Researchers use antibacterial nanoparticles to prolong dental restorations
OAK RIDGE, Tenn., U.S.: Researchers have been using neutron scattering to study how nanoparticles with antibacterial properties could be added to adhesive resins that are used by dentists to strengthen the bond between a tooth and its polymer composite filling. This would help reduce the number of dental restorations failing as a result of cracking and secondary caries.
“The adhesive layer applied by a dentist prior to filling a cavity is fundamental to the success of the restoration, because the polymer materials used in fillings can promote the growth of biofilms,” said lead author of the study Dr. Fernando Luis Esteban Florez, an assistant professor at the University of Oklahoma Health Sciences Center, Oklahoma City, U.S. “Also, tiny imperfections in the adhesive surface can lead to early-stage cracking that also contributes to the failure of restorations.”
The research team developed an experimental dental adhesive resin containing modified (nitrogen-doped) nanoscale titanium dioxide (N_TiO2) particles. They then studied samples of the adhesive resin using small-angle neutron scattering in Oak Ridge National Laboratory’s (ORNL’s) High Flux Isotope Reactor (HFIR) to determine the optimal shape, modifications and dispersion for the particles.

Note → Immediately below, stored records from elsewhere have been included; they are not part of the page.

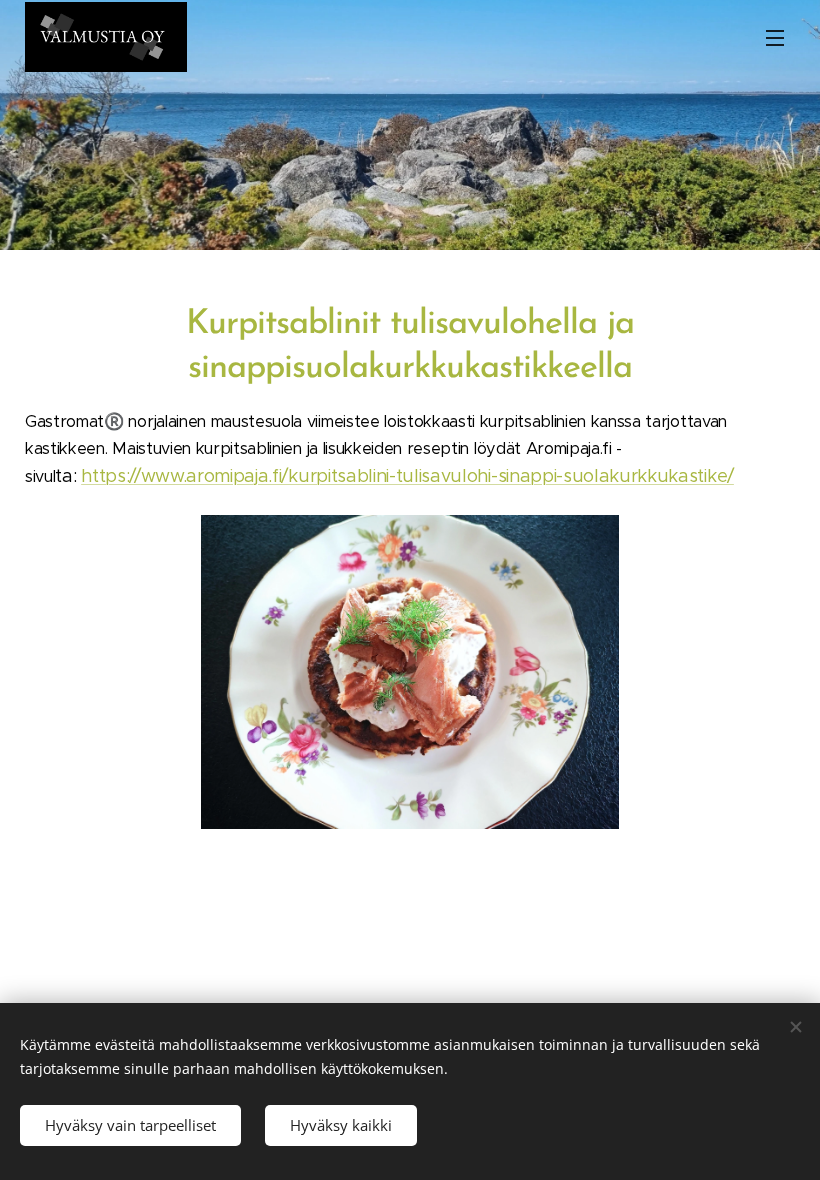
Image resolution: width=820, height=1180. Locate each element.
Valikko (775, 37)
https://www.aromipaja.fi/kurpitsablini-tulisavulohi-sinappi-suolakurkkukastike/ (407, 476)
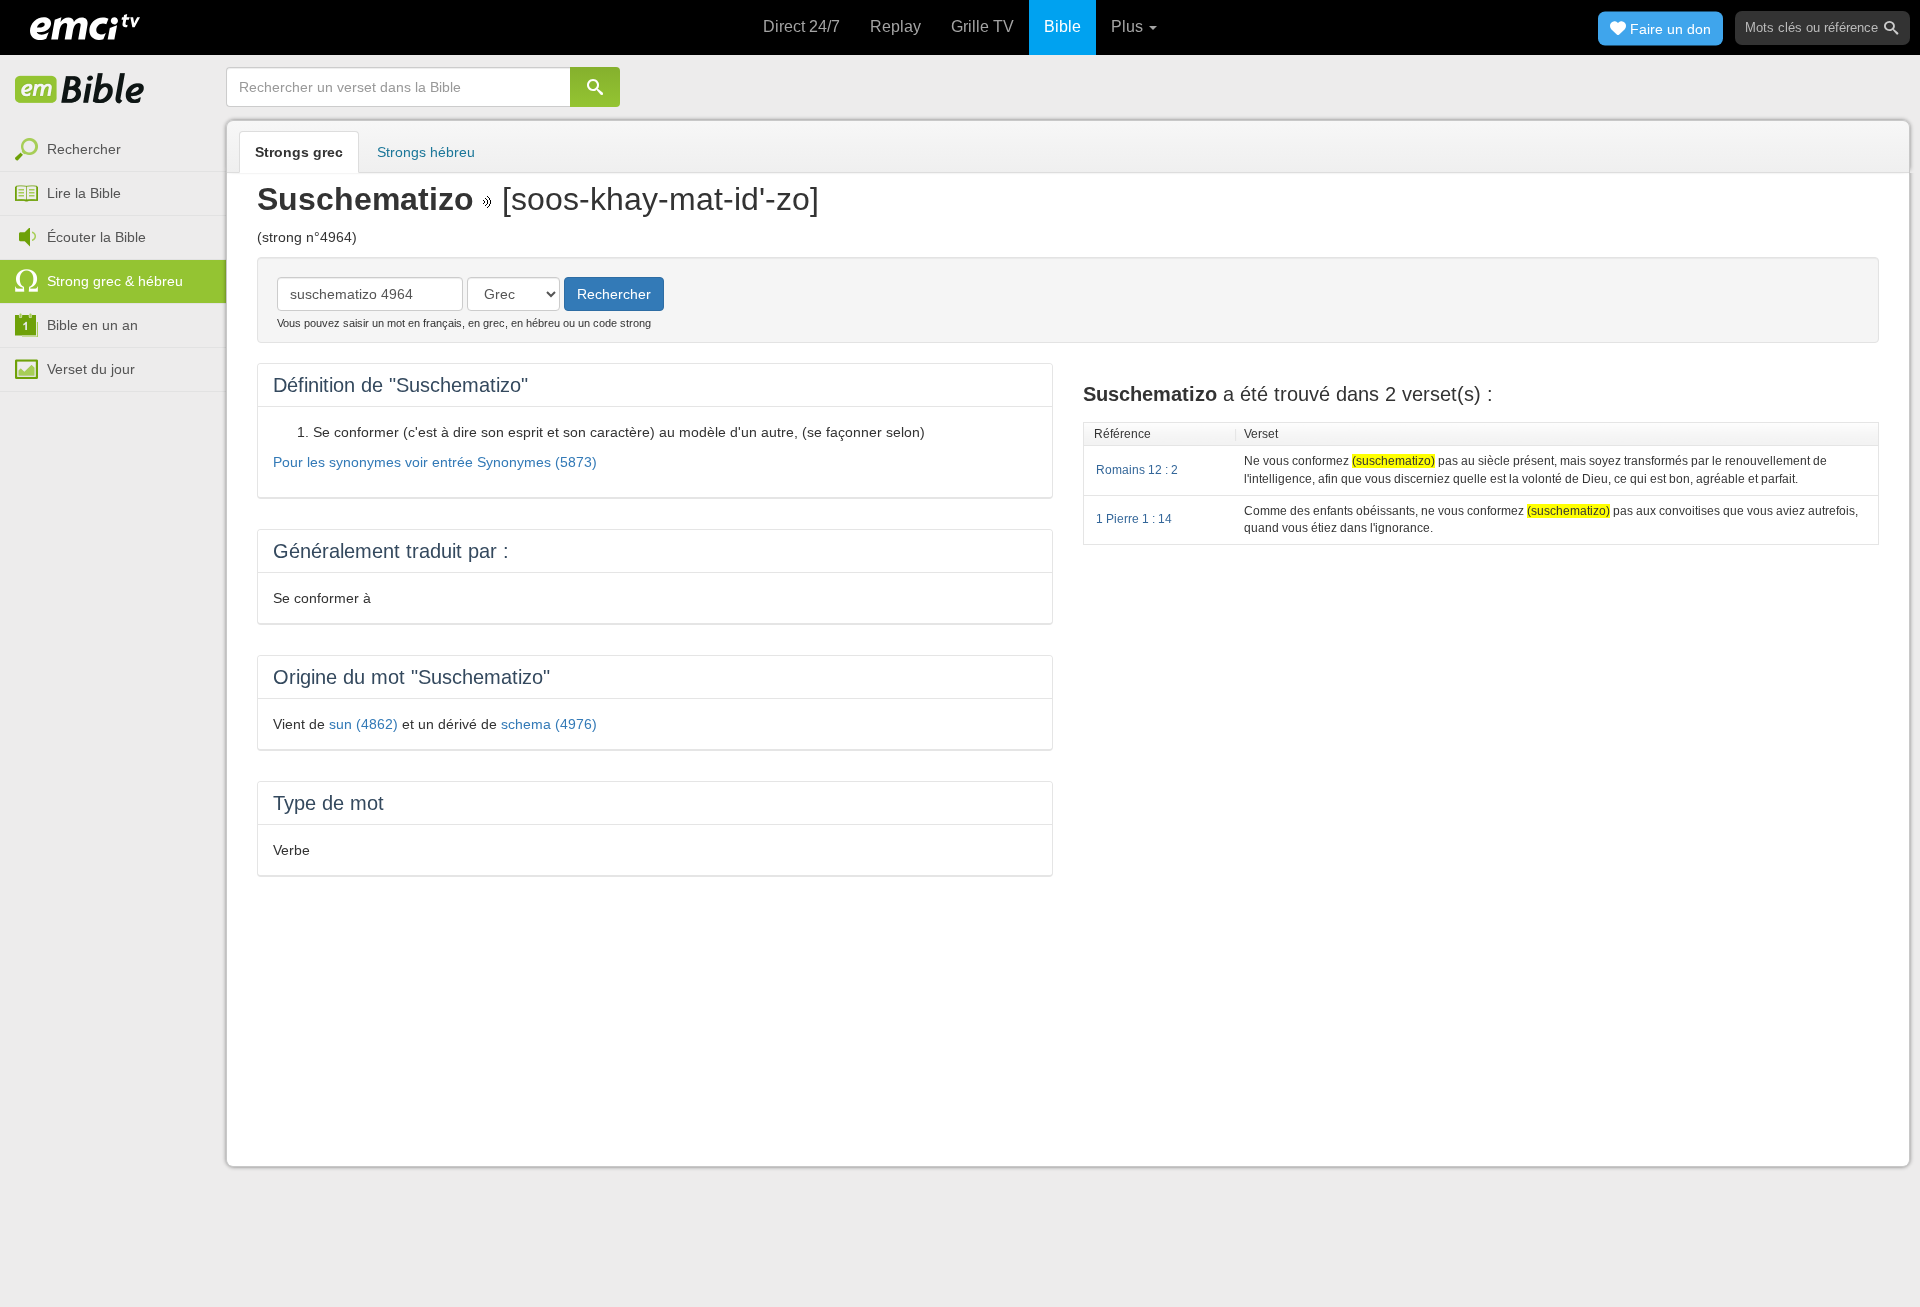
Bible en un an (92, 325)
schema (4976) (549, 724)
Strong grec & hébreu (115, 281)
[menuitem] (113, 150)
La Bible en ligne (80, 90)
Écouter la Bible (96, 237)
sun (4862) (363, 724)
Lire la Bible (84, 193)
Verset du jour (91, 369)
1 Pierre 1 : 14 (1134, 519)
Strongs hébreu (426, 152)
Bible (1062, 26)
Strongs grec (299, 152)
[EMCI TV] (85, 25)
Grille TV (982, 26)
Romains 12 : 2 (1137, 470)
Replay (895, 26)
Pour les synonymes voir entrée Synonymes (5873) (435, 462)
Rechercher (84, 149)
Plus (1129, 26)
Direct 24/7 (801, 26)
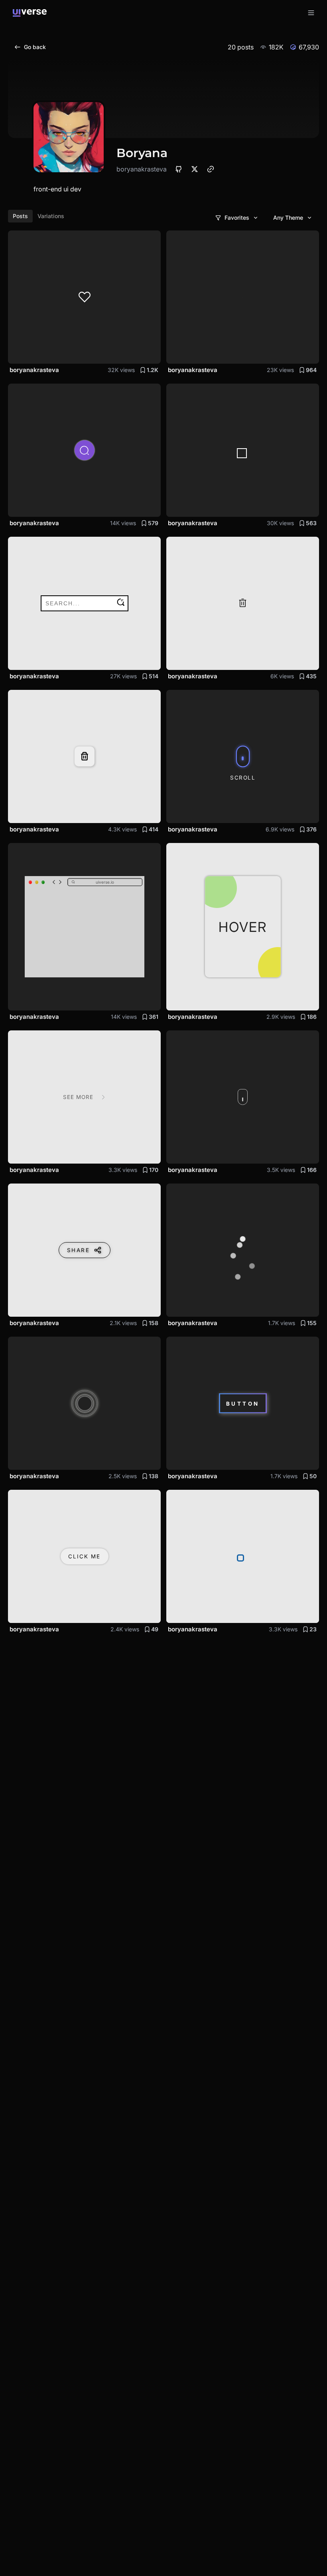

“In creating the adhesive resin, we modified the surface of the N_TiO2 nanoparticles with silanes and proteins to improve both the function of the nanoparticles within the polymer matrix and the ability of these materials to establish covalent bonds to a tooth’s naturally occurring proteins,” said co-author of the study Dr. Adam J. Rondinone, a senior staff scientist at ORNL’s Center for Nanophase Materials Sciences. “The benefit of using the Bio-SANS beamline instrument at HFIR is that the neutrons can tell us how the proteins bond to the N_TiO2 and how the particles disperse,” he explained.
Early results show that the nanoparticles disperse well and are compatible with the commercially available adhesive resin that the scientists used in their test. Additionally, the new adhesive resin exhibits active on-demand antibacterial activity when irradiated with visible light, and passive on-contact antibacterial effects, even in a dark setting. This dual capability could enable a dentist to use light to improve the adhesive’s antimicrobial activity before filling the cavity. Afterward, the adhesive would serve as a long-term, contact-based antibacterial barrier.
The researchers are now planning to use neutron scattering to evaluate the potential bioactivity of the nanoparticles. “Studies have shown that nanoparticles can initiate the growth of crystalline structures and guide them to become chemically bound to teeth,” said Florez. “We plan to functionalize our N_TiO2 particles to produce crystals of hydroxyapatite, the primary component of dentin, which could promote the growth of the dentin layer to minimize gaps at the adhesive interface.”
The study, titled “Antibacterial dental adhesive resins containing nitrogen-doped titanium dioxide nanoparticles,” was published on Dec. 1, 2018, in Materials Science and Engineering C: Materials for Biological Applications.